|
8/6/2001
UNDP: Administrator's Call to Accelerate Sustainable Development
Over
the past 50 years, two-thirds of the world's agricultural lands
have been degraded, 75 per cent of the major marine fish stocks
are either depleted or being fished at their biological limit, and
much of the world faces water shortages resulting from over extraction
and pollution, said the head of the United Nations Development Programme
this week in a statement to mark World Environment Day on June 5th.
Mr
Mark Malloch Brown, officially Administrator of UNDP was underlining
the agency's commitment to keeping energy and the environment a
core practice areas for the 21st century. "Our challenge is
to ensure that next year's Johannesburg Summit will build on the
achievements of the Rio Earth Summit a decade earlier and help achieve
real global co-operation to entrench and accelerate sustainable
development," he said.
The
theme of this year's World Environment Day is 'Connect with the
World Wide Web of Life,' underlining international support for concerted
action at all levels of society to protect our common environment.

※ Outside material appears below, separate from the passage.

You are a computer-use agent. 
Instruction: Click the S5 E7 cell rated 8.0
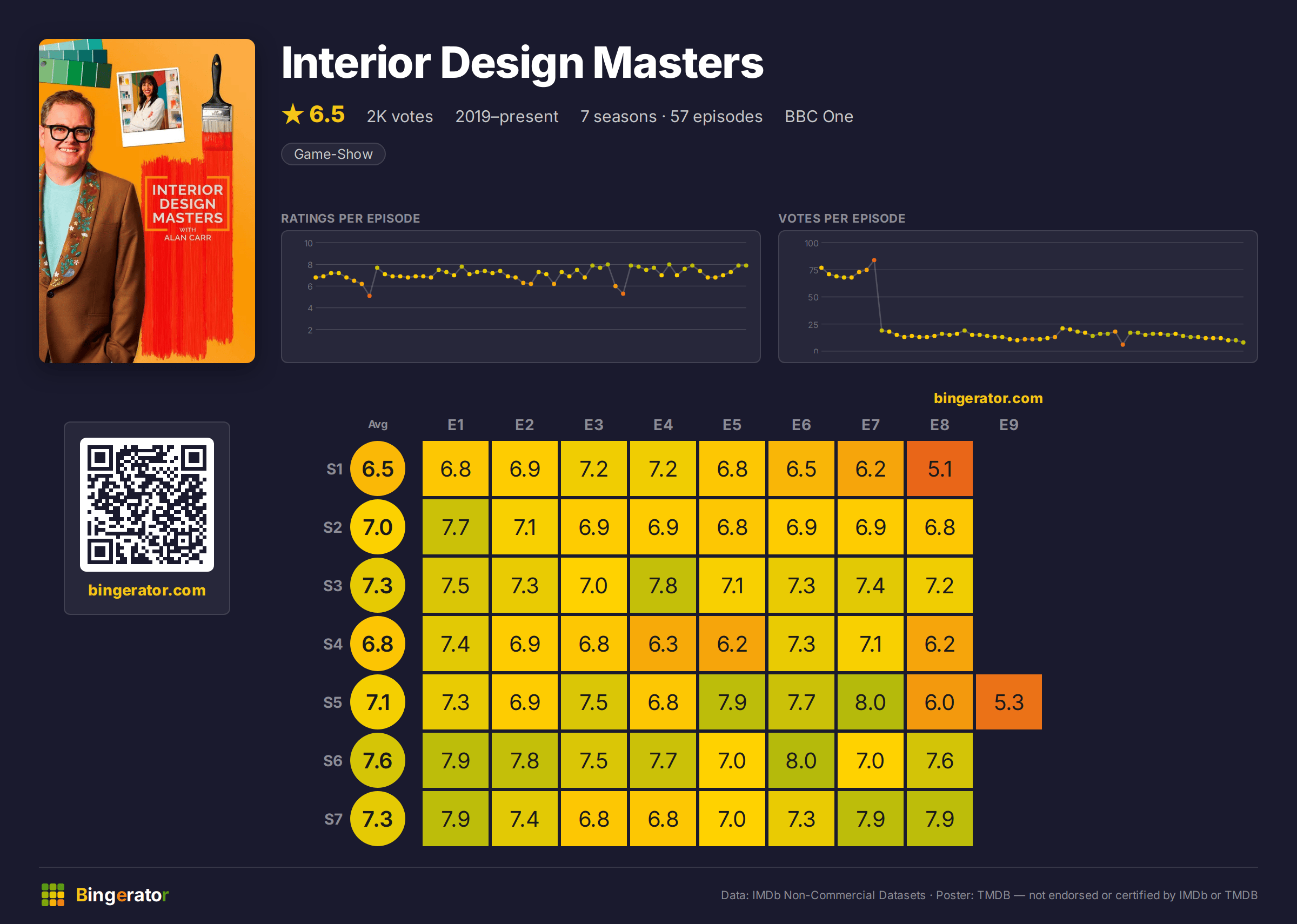coord(871,702)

The theme forces us to recognise the clear links between healthy
global ecosystems and successful human development, said Mr. Malloch
Brown. "We know it is the poor who are most affected, with
800 million people undernourished and 5 million dying each year
because of polluted water, lack of sanitation, and waterborne diseases
alone."
He
re-committed UNDP to helping address these problems through articulate
advocacy, strategic advisory services and innovative capacity building
and other programmes, including dynamic use of information and communication
technologies such as the World Wide Web.